From the entries that follow, pick out all lines holding "word".
----
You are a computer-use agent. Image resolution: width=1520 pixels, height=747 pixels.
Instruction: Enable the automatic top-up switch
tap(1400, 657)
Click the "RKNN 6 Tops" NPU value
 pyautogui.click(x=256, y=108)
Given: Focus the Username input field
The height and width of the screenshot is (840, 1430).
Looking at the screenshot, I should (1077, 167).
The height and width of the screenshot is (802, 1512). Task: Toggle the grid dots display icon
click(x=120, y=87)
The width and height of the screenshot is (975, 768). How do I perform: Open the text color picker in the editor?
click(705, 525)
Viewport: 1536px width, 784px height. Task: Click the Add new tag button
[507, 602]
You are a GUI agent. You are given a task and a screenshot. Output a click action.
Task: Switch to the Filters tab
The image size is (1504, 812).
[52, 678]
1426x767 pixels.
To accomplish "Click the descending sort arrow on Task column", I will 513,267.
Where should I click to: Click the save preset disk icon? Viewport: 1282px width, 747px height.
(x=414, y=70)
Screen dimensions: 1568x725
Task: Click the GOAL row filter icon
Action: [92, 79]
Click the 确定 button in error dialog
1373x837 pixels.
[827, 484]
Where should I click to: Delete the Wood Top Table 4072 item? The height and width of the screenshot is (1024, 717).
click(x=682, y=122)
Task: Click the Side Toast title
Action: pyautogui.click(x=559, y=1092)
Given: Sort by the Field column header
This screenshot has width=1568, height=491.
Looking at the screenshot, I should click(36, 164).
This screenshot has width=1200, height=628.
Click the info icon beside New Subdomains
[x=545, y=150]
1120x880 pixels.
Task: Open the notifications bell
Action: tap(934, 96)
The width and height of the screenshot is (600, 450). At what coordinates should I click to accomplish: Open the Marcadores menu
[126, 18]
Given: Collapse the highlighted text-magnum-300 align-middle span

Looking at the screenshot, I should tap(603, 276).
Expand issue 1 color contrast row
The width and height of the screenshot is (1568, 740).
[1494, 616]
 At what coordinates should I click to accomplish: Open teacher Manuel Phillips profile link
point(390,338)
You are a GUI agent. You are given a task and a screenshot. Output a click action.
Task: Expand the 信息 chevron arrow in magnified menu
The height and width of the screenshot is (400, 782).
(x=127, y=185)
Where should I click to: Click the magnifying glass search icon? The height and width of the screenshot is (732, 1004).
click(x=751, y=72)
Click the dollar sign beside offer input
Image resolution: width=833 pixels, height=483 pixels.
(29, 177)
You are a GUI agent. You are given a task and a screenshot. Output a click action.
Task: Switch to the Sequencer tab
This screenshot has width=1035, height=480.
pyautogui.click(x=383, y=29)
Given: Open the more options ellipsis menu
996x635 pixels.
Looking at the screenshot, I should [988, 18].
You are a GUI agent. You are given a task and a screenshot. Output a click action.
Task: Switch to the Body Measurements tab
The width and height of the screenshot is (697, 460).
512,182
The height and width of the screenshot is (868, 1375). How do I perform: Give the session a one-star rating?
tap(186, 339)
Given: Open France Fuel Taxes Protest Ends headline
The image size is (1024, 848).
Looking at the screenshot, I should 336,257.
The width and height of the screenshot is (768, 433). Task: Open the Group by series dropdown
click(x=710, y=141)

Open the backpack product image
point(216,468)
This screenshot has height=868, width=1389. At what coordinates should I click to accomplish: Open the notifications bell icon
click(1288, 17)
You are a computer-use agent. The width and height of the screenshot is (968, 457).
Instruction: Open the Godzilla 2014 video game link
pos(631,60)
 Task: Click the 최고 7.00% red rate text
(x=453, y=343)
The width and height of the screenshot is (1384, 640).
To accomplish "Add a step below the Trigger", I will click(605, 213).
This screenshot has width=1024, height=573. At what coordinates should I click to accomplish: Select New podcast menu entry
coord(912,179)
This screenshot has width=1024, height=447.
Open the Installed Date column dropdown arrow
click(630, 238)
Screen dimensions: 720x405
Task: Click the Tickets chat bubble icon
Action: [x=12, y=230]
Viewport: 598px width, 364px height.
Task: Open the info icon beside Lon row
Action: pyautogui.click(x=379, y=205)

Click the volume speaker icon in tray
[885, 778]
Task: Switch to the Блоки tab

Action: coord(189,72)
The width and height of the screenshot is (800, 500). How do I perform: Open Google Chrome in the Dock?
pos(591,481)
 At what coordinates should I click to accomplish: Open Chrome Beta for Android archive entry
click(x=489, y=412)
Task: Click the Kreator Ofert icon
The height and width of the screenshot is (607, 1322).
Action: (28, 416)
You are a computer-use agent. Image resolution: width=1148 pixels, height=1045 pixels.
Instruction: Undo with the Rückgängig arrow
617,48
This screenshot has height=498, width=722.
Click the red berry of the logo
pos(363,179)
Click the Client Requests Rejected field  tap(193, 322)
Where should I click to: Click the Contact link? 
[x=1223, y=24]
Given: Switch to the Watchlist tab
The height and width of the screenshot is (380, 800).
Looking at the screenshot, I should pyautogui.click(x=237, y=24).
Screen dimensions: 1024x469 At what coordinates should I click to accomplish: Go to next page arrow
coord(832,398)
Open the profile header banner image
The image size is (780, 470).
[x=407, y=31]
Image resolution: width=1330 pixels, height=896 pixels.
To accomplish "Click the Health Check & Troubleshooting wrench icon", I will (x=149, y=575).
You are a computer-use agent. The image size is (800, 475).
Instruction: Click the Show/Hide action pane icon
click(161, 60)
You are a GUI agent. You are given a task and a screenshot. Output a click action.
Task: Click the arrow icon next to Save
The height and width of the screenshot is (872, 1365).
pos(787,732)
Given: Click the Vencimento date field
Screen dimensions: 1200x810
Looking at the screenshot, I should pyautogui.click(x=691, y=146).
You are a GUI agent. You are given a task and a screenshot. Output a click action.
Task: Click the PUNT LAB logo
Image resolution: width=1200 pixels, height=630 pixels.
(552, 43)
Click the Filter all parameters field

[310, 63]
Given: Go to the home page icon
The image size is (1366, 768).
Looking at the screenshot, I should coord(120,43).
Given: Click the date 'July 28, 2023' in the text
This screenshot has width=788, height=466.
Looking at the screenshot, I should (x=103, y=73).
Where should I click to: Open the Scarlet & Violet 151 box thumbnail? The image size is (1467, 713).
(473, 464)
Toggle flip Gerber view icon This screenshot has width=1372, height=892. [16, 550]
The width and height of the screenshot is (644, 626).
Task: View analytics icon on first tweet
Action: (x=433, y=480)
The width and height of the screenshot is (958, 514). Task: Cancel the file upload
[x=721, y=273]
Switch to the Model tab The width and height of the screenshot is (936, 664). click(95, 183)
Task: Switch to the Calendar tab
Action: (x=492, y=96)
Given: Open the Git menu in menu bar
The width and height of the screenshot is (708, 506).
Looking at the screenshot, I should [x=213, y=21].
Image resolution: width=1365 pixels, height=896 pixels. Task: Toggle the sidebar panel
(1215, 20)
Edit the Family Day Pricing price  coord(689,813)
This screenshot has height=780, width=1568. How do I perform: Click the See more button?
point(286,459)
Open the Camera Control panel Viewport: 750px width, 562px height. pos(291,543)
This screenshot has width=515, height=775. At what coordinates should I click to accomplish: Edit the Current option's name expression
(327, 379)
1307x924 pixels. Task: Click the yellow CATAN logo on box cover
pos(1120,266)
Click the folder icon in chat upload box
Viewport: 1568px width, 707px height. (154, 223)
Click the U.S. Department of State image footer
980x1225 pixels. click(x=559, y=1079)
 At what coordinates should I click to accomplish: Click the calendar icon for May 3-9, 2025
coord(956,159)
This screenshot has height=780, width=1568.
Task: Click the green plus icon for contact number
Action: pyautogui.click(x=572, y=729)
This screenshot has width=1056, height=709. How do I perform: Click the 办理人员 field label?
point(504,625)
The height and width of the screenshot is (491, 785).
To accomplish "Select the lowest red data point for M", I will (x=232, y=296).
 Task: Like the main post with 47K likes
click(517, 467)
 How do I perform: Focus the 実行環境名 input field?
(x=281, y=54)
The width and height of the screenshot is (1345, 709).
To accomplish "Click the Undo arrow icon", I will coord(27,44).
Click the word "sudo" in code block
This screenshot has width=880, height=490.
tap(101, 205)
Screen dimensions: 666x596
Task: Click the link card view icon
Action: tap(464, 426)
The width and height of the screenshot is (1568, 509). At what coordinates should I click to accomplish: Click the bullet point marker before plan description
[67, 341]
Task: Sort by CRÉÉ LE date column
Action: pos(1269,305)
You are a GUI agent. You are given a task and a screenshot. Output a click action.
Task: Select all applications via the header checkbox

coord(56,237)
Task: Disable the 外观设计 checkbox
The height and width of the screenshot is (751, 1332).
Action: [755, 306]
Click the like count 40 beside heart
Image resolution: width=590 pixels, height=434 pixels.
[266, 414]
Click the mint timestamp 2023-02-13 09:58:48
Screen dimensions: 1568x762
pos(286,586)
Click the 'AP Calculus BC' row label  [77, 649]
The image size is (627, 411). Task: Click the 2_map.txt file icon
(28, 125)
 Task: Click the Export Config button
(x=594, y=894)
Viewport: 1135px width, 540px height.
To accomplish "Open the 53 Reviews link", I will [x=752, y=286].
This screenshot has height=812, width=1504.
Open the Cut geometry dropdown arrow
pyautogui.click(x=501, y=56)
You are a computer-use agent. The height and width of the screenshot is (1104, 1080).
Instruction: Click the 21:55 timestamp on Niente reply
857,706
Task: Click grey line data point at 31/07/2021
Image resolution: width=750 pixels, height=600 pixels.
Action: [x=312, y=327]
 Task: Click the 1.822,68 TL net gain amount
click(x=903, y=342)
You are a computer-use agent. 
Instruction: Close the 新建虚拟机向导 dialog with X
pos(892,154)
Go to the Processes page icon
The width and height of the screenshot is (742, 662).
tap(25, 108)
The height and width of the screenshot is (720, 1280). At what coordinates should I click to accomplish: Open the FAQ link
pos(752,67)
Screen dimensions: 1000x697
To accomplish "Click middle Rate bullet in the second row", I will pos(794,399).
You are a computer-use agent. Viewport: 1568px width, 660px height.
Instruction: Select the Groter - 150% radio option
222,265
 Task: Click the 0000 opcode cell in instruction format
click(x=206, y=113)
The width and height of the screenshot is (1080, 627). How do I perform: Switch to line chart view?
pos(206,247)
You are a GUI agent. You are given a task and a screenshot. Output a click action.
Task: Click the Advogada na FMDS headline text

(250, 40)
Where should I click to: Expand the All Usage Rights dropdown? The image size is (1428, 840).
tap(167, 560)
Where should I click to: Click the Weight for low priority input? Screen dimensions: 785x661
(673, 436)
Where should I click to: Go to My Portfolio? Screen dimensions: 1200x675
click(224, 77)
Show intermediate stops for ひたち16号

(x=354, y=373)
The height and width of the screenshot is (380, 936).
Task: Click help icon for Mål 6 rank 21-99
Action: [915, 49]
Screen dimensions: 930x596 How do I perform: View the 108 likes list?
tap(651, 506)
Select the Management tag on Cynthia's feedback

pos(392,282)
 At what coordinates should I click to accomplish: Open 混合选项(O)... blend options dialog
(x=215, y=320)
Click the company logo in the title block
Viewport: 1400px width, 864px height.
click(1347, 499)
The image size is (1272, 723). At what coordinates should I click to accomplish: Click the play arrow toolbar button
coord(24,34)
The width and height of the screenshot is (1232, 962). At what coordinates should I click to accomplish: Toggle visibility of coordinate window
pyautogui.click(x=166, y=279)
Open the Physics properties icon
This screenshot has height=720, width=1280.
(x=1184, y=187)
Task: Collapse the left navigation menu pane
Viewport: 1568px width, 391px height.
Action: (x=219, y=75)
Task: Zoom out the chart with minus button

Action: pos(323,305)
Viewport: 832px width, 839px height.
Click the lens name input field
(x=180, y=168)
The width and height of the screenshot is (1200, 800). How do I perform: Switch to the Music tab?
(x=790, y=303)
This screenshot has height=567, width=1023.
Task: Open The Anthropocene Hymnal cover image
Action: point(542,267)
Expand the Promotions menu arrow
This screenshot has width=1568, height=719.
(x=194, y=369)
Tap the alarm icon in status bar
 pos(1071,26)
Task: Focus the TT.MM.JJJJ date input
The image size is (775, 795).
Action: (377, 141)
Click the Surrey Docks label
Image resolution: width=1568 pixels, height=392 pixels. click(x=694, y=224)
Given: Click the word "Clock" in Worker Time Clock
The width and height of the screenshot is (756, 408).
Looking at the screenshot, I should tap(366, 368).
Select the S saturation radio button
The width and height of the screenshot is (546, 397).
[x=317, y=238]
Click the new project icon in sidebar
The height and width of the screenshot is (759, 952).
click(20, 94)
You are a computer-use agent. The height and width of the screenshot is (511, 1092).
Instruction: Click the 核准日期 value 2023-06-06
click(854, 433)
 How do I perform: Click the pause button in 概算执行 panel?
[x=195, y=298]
----
# SOLUTION TO THE PROBLEM:
Click the word "sudo" in code block
Given: Click the word "Clock" in Worker Time Clock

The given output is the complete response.